VMware Not Resting on Laurels, President Says

New virtualization suite keeps the company ahead of the competition, president Diane Greene tells analysts.

CAMBRIDGE, Mass.—More players may be coming into the increasingly competitive virtualization space, but VMware is not ready to relinquish its leadership role, according to the companys top executive.

At the companys analyst meeting here June 5, President Diane Greene said that while competitors like Microsoft and the developers of the open-source Xen hypervisor may aggressively be developing virtualization products, VMware—with its new Virtual Infrastructure 3 suite unveiled at the meeting—is still steps ahead.

"VI 3 ... goes way beyond the hypervisor," Greene said in a presentation to almost 100 analysts and reporters.

Referring to Microsofts announcement May 23 that it will have a beta version of its "Viridian" hypervisor by the end of 2006, and a final version within six months of its Longhorn release, Greene said that the Redmond, Wash., software giant "within two years will be shipping a hypervisor. With VI 3, weve had 6,000 customers in beta for the past nine months, and it will ship in two weeks," she said.

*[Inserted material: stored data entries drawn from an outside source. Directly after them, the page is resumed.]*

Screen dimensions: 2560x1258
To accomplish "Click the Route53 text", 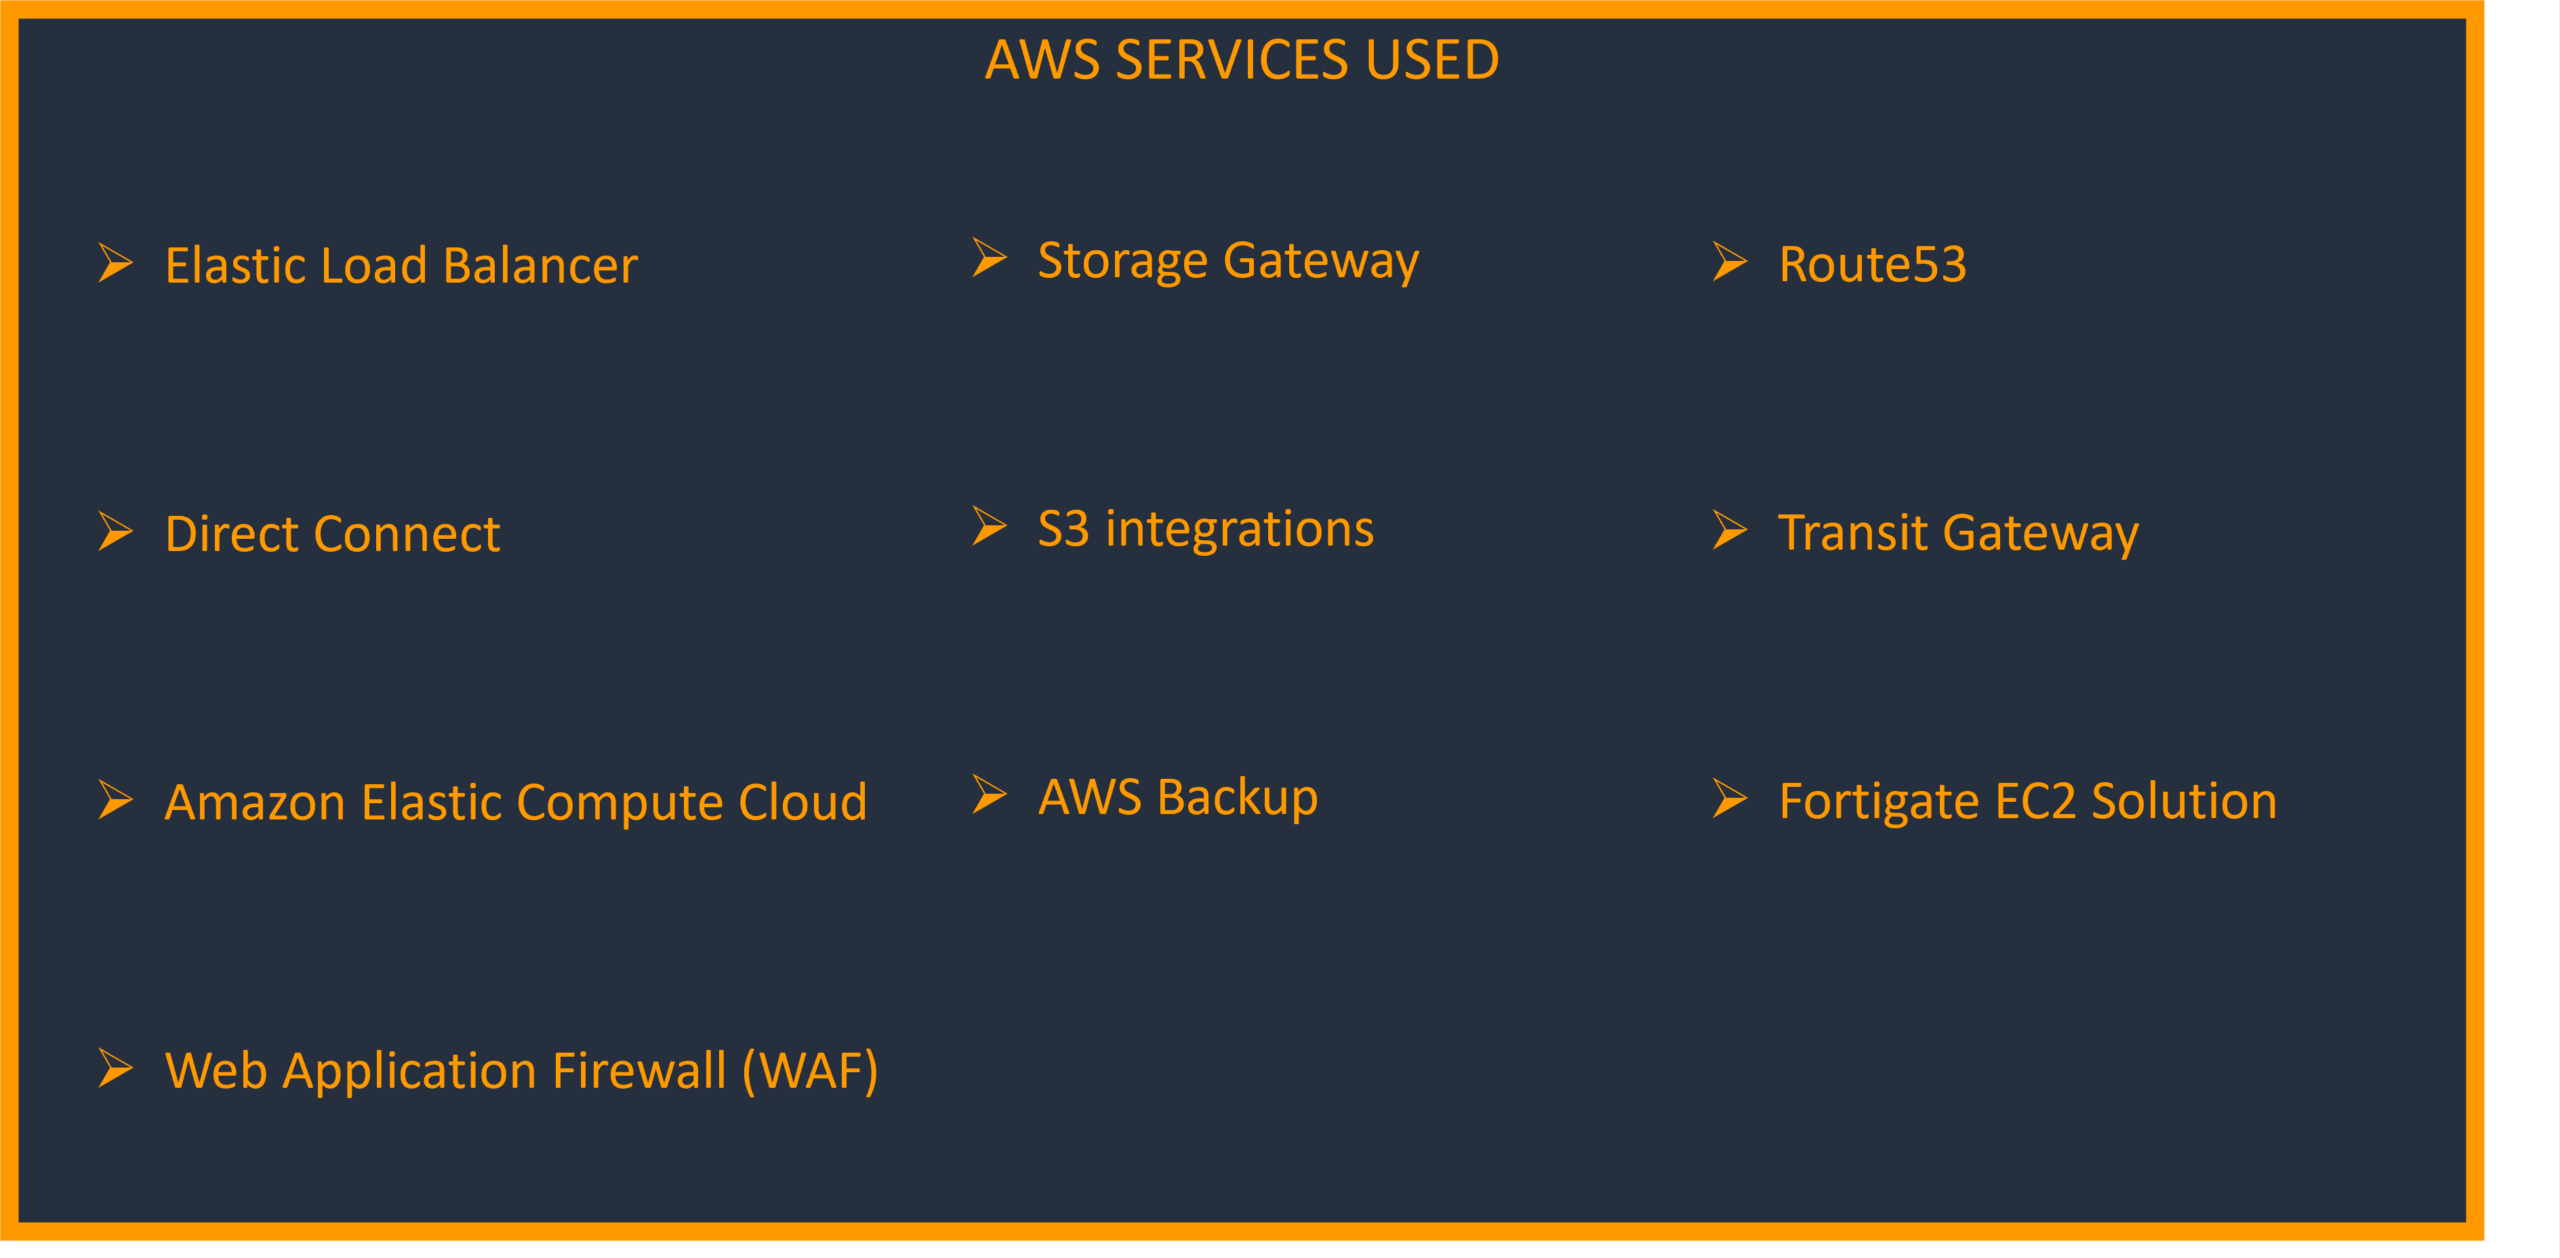I will pos(1872,264).
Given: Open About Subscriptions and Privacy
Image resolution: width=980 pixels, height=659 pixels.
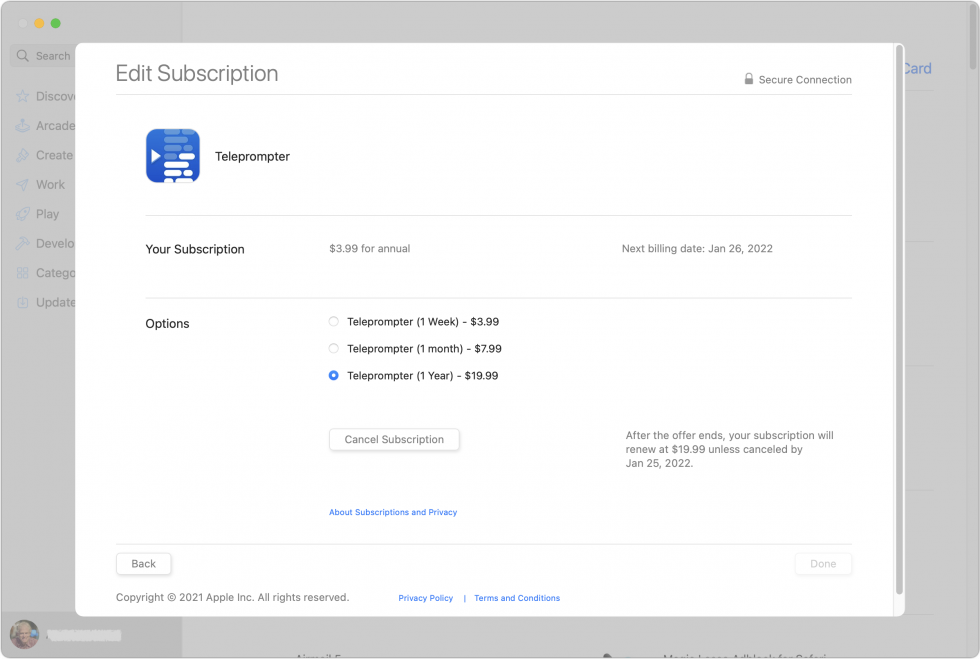Looking at the screenshot, I should [x=393, y=511].
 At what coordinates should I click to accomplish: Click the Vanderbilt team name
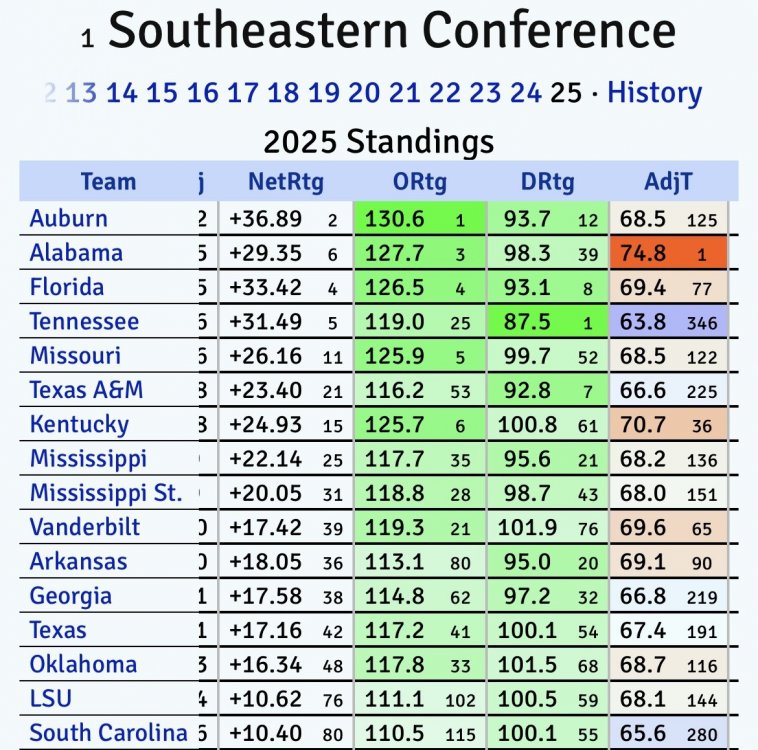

She said VMware technology has already become the "de facto standard" for x86 virtualization, and noted that the company has already opened up its interfaces and file functions to enable more tie-ins for third-party suppliers.

/zimages/4/28571.gifClick here to read about how VMware and IBM have hooked up for pay-as-you-go virtualization.

Analysts at the meeting credited VMware with growing its capabilities despite having a significant head start in the space.

"They have a leadership position, and it would be very easy for them to just sit back and milk the cash cow," said Gordon Haff, an analyst with Illuminata, in Nashua, N.H.

"Instead, they really are taking their leadership position and leveraging it to stay out in front."

That includes not only advancing the capabilities of their products, but also adjusting their pricing to the current market, which includes the free Xen hypervisor, Haff said.

"Theyre recognizing problems and doing a good job dealing with them," he said.

Virtual Infrastructure 3 is a combination of enhanced products, such as ESX Server, VirtualCenter management tools and VMotion, and new capabilities, including Distributed Resource Scheduler, High Availability and Consolidated Backup products.

The goal is to allow customers to create a virtualized pool of data center resources—not only servers, but also storage and networking—that can be dynamically and automatically managed depending on workload and business needs, according to officials with VMware, of Palo Alto, Calif.

Users can set service level needs for applications, and let the software decide where to find and assign the capacity.

If a physical machine fails, the high-availability features will automatically migrate the virtual machines to other hosts. If more capacity is needed for an application, the software will automatically allocate it.

Much of the work currently done manually is now automated, Greene said.

"Were taking all the systems that get cabled together in the data center … and were hiding that from the people deploying the applications," she said.

In addition, Virtual Infrastructure 3 is more scalable, being able to run applications that require up to four processors and 16GB of memory, configurations to run the most demanding mission-critical applications. VMware technology also now fully supports Solaris and the open-source Ubuntu operating systems.

"Virtualization is no longer a one-time [return on investment] or cost-containment project," Greene said.

VMware estimates that about 90 percent of customers are using virtualization in production environments, and analyst firm IDC of Framingham, Mass., predicts a $15 billion virtualization market by 2009.

Jeff Hunter, systems engineer with Nationwide Insurance, said VMware technology has enabled the Columbus, Ohio, company to see a 12-to-1 server consolidation ratio in its multiple data centers, and in the first half of 2005, the technology saved Nationwide $488,000 in hardware costs.

In addition, the company estimated another $302,000 savings in operation costs, including such aspects as power, cooling and data center space, Hunter said.

Hunter, who has been beta testing Virtual Infrastructure 3 since February, said the new product is a significant step forward in VMwares offerings, particularly on the management side.

"If we have X number of virtual machines on a host, and the host machine goes down ... there isnt really any interruption," Hunter said. "Because of [VMware] High Availability, [the virtual machines] will automatically come up on another host."